Data to use:
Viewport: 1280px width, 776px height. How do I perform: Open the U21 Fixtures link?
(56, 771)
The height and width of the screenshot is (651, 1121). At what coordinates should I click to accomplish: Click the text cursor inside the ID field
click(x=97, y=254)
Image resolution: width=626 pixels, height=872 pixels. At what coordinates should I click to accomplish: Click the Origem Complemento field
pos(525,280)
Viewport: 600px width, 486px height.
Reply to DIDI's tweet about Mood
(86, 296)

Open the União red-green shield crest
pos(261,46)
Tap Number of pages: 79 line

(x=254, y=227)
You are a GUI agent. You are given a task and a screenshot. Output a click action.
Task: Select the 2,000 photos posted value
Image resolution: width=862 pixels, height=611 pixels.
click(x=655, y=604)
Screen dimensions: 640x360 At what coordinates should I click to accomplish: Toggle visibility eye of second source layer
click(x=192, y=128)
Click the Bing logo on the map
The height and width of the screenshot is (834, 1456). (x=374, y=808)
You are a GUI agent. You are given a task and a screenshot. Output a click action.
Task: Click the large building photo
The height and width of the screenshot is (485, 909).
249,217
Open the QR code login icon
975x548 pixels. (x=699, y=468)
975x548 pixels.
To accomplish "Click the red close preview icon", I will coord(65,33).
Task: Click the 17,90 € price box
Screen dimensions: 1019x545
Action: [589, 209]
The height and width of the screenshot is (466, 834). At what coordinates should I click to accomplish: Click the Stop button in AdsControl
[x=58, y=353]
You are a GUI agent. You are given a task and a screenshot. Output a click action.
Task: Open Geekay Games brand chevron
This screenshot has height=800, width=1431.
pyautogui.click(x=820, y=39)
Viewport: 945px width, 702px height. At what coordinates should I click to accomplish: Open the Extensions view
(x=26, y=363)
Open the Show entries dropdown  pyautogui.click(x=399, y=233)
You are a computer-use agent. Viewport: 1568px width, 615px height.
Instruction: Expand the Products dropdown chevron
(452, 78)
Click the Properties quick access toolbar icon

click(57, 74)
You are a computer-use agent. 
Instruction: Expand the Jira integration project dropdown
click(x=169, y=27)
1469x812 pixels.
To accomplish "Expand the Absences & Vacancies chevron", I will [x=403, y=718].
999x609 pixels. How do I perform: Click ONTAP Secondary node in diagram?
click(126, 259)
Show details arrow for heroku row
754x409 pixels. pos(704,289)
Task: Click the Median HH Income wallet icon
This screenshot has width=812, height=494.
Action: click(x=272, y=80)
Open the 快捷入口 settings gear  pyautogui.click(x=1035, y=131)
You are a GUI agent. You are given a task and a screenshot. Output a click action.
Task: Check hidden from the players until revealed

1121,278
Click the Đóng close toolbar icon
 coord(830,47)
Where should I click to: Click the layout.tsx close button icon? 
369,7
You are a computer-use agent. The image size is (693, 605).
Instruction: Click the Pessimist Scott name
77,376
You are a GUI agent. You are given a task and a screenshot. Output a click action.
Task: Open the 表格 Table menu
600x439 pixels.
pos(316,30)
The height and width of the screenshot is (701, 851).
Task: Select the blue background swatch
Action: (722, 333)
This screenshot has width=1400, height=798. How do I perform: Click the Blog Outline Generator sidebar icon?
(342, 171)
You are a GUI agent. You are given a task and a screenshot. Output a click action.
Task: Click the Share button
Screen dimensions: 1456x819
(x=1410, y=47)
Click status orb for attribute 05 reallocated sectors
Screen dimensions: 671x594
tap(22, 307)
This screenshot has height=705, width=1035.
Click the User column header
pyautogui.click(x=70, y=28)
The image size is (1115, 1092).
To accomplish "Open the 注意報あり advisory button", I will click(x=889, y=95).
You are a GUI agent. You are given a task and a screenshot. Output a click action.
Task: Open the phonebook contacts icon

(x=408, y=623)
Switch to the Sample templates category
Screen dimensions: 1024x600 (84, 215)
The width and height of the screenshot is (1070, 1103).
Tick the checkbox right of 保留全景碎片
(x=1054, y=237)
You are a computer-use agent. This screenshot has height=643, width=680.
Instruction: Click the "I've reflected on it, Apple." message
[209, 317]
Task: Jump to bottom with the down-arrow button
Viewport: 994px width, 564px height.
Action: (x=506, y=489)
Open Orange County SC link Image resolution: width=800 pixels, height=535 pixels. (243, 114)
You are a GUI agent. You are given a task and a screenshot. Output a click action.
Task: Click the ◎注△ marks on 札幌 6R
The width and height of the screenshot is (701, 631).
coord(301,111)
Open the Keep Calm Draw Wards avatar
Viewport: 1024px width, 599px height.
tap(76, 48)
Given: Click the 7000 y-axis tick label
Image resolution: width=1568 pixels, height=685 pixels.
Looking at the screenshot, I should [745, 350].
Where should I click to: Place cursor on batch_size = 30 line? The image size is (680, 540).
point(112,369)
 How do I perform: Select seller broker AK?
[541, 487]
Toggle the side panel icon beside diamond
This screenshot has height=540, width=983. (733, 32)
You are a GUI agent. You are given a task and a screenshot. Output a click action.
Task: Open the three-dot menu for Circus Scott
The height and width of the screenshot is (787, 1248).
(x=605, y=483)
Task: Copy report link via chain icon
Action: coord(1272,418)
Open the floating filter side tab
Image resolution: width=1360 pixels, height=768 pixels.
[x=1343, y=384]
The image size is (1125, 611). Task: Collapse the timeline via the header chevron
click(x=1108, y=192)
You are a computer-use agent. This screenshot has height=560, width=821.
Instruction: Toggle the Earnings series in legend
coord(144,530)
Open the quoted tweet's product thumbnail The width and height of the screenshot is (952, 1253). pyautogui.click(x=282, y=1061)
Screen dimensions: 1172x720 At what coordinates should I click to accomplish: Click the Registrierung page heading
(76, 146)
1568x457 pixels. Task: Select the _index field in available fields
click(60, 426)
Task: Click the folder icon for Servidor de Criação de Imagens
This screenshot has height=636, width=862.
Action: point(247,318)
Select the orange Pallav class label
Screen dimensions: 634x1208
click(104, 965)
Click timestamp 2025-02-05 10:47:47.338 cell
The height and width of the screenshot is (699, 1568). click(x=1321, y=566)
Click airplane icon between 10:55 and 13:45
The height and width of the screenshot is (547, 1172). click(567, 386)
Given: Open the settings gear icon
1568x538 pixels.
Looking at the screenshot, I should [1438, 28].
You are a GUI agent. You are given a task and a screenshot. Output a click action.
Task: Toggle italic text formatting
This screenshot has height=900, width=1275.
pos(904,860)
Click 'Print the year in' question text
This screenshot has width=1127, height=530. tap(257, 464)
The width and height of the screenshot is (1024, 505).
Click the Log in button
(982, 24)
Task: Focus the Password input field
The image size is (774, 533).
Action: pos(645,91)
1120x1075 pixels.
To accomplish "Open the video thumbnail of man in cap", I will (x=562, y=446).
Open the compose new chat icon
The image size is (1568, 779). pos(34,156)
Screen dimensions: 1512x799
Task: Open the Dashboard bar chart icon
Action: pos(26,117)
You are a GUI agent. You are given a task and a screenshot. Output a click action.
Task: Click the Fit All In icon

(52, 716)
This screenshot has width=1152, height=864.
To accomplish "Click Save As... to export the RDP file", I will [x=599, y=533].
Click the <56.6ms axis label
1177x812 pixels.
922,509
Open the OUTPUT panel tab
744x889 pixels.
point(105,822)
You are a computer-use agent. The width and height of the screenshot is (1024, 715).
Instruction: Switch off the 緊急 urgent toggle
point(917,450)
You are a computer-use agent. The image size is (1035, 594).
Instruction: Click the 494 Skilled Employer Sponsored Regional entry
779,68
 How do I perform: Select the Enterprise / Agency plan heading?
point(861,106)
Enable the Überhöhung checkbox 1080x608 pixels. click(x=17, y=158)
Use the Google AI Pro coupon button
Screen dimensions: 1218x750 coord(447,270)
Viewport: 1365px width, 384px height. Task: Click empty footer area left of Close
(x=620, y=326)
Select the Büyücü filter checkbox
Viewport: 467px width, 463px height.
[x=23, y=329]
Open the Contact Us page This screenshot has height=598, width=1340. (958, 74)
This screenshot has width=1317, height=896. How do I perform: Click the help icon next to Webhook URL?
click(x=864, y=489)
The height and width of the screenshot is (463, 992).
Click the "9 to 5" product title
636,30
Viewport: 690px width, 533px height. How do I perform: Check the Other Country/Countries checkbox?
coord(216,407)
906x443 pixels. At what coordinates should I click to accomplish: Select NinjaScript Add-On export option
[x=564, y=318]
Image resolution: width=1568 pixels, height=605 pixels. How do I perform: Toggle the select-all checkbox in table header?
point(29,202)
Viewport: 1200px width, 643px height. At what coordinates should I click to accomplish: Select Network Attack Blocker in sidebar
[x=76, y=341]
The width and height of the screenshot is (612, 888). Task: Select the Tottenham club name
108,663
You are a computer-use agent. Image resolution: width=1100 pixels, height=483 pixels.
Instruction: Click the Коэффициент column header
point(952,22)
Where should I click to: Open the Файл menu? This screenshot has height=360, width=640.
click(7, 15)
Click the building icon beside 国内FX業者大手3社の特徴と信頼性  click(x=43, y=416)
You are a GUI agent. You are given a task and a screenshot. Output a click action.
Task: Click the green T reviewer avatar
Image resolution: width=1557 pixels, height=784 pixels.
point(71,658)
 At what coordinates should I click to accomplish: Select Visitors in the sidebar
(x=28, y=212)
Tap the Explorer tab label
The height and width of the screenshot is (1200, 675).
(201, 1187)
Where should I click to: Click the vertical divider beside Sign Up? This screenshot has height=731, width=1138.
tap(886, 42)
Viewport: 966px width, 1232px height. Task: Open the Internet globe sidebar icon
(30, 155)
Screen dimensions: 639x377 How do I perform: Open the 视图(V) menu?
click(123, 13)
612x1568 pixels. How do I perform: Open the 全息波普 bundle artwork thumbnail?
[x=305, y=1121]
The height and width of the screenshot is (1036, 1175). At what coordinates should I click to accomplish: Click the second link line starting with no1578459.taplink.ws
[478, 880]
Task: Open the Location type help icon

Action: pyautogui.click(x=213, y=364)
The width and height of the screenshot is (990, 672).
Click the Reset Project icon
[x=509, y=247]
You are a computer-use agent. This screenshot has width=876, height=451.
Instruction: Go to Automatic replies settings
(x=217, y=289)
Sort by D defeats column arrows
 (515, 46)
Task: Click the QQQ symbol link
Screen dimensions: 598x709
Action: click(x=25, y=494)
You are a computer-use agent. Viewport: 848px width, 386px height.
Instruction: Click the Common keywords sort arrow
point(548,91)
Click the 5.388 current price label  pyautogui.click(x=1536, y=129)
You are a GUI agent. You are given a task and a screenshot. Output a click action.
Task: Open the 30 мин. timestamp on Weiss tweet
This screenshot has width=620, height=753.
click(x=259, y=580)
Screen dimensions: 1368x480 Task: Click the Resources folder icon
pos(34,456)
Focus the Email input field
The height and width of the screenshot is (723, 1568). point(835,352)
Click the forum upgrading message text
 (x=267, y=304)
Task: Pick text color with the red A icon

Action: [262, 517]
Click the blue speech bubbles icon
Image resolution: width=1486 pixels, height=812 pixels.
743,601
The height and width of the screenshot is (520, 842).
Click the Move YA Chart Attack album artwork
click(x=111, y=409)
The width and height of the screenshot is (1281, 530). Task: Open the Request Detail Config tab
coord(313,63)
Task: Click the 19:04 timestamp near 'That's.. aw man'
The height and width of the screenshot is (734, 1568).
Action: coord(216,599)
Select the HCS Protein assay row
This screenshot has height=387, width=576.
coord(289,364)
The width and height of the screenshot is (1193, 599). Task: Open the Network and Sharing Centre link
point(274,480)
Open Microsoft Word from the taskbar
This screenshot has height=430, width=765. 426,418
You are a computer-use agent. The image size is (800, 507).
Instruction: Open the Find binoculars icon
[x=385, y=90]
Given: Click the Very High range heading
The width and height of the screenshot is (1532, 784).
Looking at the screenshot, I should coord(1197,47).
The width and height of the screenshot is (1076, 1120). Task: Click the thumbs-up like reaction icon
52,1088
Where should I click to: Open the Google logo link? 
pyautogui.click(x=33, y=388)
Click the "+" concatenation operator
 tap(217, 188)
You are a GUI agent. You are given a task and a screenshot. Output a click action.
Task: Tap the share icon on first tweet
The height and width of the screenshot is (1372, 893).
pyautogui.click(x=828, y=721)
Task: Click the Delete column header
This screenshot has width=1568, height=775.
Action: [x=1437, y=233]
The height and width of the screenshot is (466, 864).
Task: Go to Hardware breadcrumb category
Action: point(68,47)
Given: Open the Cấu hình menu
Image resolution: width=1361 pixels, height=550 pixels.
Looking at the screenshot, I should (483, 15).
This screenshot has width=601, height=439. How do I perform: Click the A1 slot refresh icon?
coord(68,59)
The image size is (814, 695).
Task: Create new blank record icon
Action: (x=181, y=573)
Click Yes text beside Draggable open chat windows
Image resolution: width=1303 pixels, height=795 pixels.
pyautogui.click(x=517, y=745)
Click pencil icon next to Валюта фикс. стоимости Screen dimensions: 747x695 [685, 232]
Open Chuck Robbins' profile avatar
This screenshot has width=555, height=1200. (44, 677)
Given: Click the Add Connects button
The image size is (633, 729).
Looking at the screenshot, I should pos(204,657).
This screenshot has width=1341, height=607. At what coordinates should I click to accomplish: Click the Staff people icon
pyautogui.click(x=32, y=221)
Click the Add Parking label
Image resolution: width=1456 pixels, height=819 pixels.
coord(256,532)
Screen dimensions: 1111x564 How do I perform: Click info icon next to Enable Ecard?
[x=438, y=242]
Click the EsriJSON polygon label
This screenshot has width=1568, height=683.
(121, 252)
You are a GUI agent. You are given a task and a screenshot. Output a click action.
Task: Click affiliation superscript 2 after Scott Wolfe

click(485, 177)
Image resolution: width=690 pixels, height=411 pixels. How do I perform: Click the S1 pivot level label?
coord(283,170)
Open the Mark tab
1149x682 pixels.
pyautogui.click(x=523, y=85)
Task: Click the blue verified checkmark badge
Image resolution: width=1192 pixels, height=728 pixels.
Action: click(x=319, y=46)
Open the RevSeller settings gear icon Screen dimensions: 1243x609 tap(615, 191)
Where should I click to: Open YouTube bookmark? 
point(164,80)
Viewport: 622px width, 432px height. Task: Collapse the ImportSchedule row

Assigned task: Look through the entries above, find each line containing "building", and copy it.

Solution for this task:
Task: Click the large building photo
Click the building icon beside 国内FX業者大手3社の特徴と信頼性  click(x=43, y=416)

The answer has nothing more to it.